Accelerating Visual-Policy Learning through Parallel Differentiable Simulation
This work addresses the bottleneck of slow training in visual reinforcement learning for robotics and control tasks, offering an incremental improvement through efficient integration with differentiable simulation.
The paper tackles the problem of computationally expensive visual policy learning by proposing an algorithm that decouples rendering from the computation graph, reducing overhead and stabilizing optimization. The result is a method that significantly reduces training time and outperforms baselines, achieving a 4× improvement in final return on humanoid locomotion and learning a running policy in 4 hours on a single GPU.

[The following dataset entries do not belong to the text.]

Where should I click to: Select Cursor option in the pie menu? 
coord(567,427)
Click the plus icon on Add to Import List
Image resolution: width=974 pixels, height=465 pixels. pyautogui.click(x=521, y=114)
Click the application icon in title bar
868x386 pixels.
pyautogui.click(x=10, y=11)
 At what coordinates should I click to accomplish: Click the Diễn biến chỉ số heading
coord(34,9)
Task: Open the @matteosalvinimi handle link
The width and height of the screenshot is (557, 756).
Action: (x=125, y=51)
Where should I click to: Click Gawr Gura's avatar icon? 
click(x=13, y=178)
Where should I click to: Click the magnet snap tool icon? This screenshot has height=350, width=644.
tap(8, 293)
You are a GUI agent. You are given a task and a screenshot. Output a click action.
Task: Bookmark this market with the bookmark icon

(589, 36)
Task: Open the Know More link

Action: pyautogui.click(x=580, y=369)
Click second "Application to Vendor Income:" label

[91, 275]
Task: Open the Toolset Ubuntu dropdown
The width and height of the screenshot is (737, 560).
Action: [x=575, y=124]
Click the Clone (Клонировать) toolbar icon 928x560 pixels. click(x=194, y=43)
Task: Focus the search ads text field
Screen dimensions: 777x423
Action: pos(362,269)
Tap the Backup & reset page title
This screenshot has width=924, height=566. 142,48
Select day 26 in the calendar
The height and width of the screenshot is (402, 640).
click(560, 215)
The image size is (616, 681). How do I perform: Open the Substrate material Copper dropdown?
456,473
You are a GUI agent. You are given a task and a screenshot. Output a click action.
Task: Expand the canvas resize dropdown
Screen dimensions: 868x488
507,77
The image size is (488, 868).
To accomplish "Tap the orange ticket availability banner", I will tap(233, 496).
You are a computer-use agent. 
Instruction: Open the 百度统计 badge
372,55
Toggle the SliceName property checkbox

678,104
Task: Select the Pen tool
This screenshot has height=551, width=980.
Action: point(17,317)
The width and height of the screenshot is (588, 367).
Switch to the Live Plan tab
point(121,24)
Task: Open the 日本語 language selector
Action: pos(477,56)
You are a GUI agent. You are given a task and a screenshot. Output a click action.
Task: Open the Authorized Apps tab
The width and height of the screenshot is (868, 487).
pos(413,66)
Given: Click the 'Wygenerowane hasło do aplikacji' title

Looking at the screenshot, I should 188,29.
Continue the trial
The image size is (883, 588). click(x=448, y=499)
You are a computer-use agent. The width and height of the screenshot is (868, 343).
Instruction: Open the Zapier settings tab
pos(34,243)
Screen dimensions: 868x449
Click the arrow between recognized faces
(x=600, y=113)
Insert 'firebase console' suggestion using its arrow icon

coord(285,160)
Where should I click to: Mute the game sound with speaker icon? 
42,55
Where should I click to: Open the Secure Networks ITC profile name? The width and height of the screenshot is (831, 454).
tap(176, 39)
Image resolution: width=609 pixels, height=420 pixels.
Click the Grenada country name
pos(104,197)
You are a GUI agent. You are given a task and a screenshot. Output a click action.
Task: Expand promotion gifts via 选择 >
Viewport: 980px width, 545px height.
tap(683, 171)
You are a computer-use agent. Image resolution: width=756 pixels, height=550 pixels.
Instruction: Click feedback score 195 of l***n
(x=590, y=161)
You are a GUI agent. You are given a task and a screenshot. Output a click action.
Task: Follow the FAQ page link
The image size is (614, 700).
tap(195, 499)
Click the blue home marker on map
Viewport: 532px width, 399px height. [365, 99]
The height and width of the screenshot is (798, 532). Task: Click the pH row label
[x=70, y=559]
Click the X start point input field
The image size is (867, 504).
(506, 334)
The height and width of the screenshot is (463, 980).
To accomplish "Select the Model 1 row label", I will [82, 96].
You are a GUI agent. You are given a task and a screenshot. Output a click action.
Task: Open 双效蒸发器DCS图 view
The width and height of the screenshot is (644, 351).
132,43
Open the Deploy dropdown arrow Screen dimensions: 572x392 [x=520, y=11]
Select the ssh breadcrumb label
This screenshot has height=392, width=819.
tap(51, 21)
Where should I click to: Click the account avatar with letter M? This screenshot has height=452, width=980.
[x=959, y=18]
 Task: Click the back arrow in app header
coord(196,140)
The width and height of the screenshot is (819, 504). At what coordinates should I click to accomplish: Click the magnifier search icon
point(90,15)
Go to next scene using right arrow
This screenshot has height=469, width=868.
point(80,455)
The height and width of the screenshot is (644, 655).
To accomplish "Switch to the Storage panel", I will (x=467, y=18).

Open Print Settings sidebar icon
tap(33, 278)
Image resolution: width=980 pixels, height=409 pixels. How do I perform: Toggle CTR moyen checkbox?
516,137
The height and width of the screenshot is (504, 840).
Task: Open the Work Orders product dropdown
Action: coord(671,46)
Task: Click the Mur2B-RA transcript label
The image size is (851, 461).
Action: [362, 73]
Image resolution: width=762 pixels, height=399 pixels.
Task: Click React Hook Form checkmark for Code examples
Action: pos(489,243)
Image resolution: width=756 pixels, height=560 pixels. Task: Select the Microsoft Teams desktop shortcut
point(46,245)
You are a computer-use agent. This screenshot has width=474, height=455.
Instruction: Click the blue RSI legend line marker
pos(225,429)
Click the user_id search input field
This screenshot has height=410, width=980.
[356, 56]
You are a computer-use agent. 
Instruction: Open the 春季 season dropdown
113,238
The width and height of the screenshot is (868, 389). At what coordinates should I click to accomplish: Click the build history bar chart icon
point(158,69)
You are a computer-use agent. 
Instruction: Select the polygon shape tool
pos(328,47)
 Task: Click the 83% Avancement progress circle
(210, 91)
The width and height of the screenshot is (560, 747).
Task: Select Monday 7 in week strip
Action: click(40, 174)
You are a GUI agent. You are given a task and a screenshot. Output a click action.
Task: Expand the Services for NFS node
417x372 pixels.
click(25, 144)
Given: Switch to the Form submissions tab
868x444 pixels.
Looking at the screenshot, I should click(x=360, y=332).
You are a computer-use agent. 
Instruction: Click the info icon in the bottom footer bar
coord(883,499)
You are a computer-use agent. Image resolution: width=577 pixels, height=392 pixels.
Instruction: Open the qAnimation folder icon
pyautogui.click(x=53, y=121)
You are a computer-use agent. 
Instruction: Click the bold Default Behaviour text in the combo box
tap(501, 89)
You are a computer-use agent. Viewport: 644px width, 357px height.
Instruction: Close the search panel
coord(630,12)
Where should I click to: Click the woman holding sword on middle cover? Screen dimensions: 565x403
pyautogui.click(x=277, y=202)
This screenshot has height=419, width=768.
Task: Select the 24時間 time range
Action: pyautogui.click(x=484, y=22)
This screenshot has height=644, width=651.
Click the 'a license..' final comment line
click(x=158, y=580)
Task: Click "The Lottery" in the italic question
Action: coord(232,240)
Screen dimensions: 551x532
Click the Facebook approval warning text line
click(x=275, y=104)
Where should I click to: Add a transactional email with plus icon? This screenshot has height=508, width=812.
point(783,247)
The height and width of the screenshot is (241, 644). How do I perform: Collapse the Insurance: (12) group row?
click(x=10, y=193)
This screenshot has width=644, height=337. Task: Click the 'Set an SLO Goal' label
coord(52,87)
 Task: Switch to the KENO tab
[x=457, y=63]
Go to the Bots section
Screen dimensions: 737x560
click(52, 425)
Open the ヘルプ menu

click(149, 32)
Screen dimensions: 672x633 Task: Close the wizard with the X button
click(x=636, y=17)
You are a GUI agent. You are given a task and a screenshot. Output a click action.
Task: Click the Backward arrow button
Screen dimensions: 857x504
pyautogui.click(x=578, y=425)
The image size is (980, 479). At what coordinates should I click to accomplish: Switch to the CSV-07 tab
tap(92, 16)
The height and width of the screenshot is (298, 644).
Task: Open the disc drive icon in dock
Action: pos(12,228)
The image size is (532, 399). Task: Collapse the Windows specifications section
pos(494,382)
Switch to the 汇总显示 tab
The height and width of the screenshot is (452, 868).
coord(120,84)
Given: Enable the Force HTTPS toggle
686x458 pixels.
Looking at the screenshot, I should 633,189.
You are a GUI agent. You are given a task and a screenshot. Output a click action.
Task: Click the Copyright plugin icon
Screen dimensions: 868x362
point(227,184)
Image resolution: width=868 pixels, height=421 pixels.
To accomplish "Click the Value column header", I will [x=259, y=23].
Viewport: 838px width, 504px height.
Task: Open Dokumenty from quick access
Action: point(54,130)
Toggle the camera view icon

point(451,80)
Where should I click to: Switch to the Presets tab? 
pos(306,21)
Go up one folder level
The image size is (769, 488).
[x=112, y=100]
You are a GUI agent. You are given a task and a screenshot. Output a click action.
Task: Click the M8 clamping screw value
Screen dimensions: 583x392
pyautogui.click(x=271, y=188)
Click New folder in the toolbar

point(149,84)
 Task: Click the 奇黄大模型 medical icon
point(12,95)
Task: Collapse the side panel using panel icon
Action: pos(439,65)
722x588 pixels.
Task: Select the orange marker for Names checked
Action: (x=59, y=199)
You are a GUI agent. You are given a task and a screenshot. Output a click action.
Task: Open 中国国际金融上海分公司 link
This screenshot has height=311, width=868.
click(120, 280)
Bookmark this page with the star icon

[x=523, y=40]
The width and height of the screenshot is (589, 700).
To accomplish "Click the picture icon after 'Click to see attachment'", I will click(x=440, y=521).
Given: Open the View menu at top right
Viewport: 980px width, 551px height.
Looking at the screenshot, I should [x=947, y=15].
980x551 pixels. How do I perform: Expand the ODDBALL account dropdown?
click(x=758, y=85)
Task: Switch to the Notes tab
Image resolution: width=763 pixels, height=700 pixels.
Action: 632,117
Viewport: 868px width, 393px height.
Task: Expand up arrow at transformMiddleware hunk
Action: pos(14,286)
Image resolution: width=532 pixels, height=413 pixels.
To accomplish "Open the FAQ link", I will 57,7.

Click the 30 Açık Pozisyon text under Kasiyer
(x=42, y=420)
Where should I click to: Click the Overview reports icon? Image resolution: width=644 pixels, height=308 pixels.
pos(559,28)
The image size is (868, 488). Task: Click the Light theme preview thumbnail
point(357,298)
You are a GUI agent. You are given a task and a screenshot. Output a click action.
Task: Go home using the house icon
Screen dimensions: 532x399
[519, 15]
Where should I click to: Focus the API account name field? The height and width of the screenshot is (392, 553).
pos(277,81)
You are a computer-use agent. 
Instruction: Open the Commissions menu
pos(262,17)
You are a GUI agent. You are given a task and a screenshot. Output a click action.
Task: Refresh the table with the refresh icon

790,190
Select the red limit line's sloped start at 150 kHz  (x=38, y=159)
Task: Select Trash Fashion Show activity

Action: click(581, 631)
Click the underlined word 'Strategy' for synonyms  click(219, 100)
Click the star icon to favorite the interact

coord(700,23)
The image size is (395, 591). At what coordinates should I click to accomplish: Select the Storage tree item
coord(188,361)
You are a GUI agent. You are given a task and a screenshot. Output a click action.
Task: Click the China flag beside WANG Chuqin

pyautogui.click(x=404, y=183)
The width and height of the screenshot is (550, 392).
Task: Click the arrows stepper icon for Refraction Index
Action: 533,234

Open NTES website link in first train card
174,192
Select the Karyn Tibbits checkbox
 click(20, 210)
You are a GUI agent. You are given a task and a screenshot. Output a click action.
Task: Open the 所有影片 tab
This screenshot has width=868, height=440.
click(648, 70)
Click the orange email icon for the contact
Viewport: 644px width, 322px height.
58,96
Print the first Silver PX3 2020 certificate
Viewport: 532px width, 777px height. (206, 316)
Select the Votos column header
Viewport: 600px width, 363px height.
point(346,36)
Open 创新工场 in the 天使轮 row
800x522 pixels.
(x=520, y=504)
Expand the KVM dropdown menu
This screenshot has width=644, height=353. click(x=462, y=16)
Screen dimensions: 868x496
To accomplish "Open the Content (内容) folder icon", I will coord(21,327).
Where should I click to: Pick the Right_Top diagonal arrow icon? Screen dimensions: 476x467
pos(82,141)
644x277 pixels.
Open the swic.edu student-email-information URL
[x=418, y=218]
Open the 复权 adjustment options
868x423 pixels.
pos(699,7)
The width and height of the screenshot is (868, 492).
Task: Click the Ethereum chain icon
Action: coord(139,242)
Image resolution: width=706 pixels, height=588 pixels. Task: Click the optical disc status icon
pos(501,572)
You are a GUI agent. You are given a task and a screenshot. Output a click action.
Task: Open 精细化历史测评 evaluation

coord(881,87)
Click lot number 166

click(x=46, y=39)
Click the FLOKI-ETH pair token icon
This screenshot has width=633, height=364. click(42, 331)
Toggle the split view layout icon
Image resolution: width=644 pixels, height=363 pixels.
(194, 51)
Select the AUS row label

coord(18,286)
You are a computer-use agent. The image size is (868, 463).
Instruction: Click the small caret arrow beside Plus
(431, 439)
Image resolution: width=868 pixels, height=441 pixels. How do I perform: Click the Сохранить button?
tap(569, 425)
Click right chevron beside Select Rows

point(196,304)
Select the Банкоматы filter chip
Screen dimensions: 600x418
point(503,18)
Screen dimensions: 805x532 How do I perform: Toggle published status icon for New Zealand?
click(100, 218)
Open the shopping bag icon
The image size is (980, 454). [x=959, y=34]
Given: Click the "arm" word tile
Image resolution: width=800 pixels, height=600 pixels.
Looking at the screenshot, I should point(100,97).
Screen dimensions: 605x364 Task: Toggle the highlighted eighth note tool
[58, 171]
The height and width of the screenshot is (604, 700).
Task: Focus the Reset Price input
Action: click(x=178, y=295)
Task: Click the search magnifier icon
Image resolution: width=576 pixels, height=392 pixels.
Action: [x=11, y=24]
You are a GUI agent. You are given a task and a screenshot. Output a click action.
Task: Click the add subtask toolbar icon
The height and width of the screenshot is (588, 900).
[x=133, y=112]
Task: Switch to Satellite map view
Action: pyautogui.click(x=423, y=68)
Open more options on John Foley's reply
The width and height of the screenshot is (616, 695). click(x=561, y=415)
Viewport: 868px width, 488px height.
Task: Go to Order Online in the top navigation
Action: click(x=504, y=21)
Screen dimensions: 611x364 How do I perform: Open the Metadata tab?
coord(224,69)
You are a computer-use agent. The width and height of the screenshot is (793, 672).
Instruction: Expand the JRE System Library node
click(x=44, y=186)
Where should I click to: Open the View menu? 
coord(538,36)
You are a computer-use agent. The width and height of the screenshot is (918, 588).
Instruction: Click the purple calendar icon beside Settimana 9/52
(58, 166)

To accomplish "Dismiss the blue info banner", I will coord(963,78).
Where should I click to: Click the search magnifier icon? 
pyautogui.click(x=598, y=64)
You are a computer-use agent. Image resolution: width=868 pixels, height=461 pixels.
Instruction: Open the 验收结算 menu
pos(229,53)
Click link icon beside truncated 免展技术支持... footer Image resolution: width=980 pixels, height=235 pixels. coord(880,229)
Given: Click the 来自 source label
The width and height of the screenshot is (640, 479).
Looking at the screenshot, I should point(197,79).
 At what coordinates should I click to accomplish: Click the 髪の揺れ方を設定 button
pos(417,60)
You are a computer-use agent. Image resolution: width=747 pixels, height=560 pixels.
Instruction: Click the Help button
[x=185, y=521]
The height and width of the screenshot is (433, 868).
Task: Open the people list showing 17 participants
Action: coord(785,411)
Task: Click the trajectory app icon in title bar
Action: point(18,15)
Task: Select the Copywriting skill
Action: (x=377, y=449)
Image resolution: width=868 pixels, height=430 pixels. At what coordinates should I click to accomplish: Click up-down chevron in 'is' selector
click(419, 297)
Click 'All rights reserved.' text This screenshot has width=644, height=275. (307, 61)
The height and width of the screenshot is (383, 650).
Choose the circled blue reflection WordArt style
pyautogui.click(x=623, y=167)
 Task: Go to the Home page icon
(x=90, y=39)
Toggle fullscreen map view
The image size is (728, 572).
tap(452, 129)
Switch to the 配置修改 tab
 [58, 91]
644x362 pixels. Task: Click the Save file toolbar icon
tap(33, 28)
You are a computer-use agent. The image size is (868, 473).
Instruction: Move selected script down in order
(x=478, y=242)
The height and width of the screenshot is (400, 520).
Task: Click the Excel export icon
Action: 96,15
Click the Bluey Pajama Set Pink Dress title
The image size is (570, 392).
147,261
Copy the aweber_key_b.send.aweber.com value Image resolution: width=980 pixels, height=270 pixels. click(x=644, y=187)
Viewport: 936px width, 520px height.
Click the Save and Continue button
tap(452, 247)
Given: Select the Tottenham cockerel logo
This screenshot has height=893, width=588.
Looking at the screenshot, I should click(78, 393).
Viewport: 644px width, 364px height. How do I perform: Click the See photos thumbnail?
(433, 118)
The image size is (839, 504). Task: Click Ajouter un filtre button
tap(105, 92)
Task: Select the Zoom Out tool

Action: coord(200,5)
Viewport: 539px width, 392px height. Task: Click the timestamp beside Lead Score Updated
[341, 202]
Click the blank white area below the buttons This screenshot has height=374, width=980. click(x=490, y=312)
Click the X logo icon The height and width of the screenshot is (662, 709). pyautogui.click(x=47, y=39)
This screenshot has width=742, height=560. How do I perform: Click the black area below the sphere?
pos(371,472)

In this work, we propose a computationally efficient algorithm for visual policy learning that leverages differentiable simulation and first-order analytical policy gradients. Our approach decouple the rendering process from the computation graph, enabling seamless integration with existing differentiable simulation ecosystems without the need for specialized differentiable rendering software. This decoupling not only reduces computational and memory overhead but also effectively attenuates the policy gradient norm, leading to more stable and smoother optimization. We evaluate our method on standard visual control benchmarks using modern GPU-accelerated simulation. Experiments show that our approach significantly reduces wall-clock training time and consistently outperforms all baseline methods in terms of final returns. Notably, on complex tasks such as humanoid locomotion, our method achieves a $4\times$ improvement in final return, and successfully learns a humanoid running policy within 4 hours on a single GPU.